Ayer estuve en Madrid, y me traje malas sensaciones. Siento que estamos tan ayudados de todo, que la pandemia y el dinero público, no nos hará mejores: ni más generosos, ni más pacientes, ni más comprensivos, nada de nada, los seres humanos somos insaciables.

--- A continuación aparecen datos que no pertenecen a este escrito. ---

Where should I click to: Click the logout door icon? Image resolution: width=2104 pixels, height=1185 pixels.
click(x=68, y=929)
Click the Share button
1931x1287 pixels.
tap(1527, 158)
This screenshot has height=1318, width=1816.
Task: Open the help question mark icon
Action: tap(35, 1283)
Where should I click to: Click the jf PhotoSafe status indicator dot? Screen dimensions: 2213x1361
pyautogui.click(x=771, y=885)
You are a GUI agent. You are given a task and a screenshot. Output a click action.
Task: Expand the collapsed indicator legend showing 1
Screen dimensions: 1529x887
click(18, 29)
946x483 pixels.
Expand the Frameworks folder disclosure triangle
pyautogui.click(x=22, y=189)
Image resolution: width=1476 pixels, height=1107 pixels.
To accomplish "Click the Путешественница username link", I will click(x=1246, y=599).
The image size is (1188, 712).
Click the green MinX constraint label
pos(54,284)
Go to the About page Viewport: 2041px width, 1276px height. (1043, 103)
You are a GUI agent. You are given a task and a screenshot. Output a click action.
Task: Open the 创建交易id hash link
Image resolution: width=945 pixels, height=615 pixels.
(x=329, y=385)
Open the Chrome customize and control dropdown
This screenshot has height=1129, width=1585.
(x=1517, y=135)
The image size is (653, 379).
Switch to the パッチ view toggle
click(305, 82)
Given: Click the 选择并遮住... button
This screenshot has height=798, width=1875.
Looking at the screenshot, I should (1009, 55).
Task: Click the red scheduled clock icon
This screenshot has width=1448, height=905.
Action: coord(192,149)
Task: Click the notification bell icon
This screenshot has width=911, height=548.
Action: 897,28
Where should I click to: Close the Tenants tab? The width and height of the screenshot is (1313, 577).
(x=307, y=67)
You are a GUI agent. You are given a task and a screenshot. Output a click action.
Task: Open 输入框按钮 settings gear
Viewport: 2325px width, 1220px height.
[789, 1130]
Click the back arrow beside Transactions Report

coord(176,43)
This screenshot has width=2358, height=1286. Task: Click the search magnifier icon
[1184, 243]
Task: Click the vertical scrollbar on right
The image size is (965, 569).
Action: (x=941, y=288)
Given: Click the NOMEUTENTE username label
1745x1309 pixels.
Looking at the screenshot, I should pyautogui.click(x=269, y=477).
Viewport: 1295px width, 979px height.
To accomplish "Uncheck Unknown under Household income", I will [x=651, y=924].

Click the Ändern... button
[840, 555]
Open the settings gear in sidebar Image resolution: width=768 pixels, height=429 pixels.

Llorar y quejarnos, el mi-me-conmigo; eso sí que lo hacemos bien, pedir, eso lo clavamos, echar mierda al de al lado, en esto también somos unos fenómenos; pero mirar la viga de nuestro ojo, nooo, eso no, nosotros somos perfectos, el problema siempre es del otro, ¿cómo voy a tener yo la culpa de algo?. Esa es nuestra sociedad, lo que hemos aprendido; poca humildad y mucho de todo en cualquier momento. Estamos jodidos, y por ello, creo que nos vendrá otro palo duro, y no me refiero a rebrotes, creo que no irá por ahí la cosa, es lo que siento.

La sociedad está enferma, y no es del Covid19, para eso habrá vacuna pronto.

El trabajador no quiere trabajar, el empresario, ni quiere esperar, ni quiere perder; el niño no obedece, el casado quiere separarse, el joven no quiere esforzarse, pero eso sí, tenemos banda ancha y netflix, ¡más narcóticos por favor! no queremos dolor, eso para otros. Nos ayudaron tanto nuestros padres, que se pasaron. Nos dieron tanto, que se nos olvidó dar las gracias.

Poco más por hoy, salvo una cosa, aprender a estar en la celda, aprender a sufrir, aprender a aguantar lo que no nos gusta, no tiene nada de malo, eso es lo único que abrirá nuevos caminos, en ello estoy, que conste que soy un enfermo más, como usted.

Hoy tengo poca fe en el ser humano.

Lucas 13, 23-24
Uno le preguntó: —Señor, ¿son pocos los que se salvan? Les contestó: —Pelead para entrar por la puerta estrecha, porque os digo que muchos intentarán y no podrán.